Count the lines in the listing below that contain the string "label". Reply with the number only.

++++ MATERIAL FOR THIS EXERCISE

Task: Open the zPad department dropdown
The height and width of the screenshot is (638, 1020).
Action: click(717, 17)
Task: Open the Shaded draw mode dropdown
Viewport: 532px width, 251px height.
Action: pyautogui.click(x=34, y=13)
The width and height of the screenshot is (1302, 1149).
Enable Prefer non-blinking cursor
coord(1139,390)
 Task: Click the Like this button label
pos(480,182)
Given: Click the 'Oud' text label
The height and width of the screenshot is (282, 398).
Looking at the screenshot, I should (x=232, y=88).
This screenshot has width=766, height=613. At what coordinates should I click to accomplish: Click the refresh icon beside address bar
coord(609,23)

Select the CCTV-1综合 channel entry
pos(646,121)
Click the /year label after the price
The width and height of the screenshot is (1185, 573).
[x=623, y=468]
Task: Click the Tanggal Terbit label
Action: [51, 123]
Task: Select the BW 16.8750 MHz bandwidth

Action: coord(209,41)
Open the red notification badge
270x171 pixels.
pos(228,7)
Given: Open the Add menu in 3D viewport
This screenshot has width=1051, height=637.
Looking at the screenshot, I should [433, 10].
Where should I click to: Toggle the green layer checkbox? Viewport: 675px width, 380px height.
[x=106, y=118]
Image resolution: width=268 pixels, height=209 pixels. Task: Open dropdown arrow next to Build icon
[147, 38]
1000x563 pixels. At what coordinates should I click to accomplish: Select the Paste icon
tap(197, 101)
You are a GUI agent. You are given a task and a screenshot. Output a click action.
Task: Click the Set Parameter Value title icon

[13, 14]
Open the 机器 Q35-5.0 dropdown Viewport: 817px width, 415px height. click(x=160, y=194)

++++++++

- _THE COMPLETED TASK_
4